[Exercise prompt]:
Please output the following lines word for word.

....

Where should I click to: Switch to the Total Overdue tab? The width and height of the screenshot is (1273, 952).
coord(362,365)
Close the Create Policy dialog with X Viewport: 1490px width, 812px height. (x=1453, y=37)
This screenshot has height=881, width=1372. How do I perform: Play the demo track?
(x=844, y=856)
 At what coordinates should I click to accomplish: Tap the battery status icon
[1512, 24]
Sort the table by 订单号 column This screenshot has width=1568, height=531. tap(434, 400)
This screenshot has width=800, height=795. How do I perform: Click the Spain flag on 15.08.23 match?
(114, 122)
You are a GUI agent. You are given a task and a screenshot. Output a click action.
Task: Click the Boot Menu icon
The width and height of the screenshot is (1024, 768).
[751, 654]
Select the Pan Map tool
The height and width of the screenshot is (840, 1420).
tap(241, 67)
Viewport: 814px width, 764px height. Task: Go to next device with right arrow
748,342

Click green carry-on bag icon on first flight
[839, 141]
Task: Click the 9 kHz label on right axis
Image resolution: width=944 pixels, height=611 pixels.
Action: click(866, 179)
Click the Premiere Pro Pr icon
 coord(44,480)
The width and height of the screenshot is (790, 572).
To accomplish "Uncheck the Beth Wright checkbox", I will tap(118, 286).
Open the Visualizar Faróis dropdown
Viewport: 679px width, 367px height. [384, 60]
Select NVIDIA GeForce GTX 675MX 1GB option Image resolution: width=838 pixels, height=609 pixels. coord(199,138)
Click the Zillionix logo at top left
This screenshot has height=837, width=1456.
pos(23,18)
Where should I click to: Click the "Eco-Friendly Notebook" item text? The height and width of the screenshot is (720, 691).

....

[Answer below]:
Where should I click to: Switch to the Total Overdue tab? The width and height of the screenshot is (1273, 952).
coord(362,365)
Close the Create Policy dialog with X Viewport: 1490px width, 812px height. (x=1453, y=37)
This screenshot has height=881, width=1372. How do I perform: Play the demo track?
(x=844, y=856)
 At what coordinates should I click to accomplish: Tap the battery status icon
[1512, 24]
Sort the table by 订单号 column This screenshot has width=1568, height=531. tap(434, 400)
This screenshot has width=800, height=795. How do I perform: Click the Spain flag on 15.08.23 match?
(114, 122)
You are a GUI agent. You are given a task and a screenshot. Output a click action.
Task: Click the Boot Menu icon
The width and height of the screenshot is (1024, 768).
[751, 654]
Select the Pan Map tool
The height and width of the screenshot is (840, 1420).
tap(241, 67)
Viewport: 814px width, 764px height. Task: Go to next device with right arrow
748,342

Click green carry-on bag icon on first flight
[839, 141]
Task: Click the 9 kHz label on right axis
Image resolution: width=944 pixels, height=611 pixels.
Action: click(866, 179)
Click the Premiere Pro Pr icon
 coord(44,480)
The width and height of the screenshot is (790, 572).
To accomplish "Uncheck the Beth Wright checkbox", I will tap(118, 286).
Open the Visualizar Faróis dropdown
Viewport: 679px width, 367px height. [384, 60]
Select NVIDIA GeForce GTX 675MX 1GB option Image resolution: width=838 pixels, height=609 pixels. coord(199,138)
Click the Zillionix logo at top left
This screenshot has height=837, width=1456.
pos(23,18)
Where should I click to: Click the "Eco-Friendly Notebook" item text? The height and width of the screenshot is (720, 691).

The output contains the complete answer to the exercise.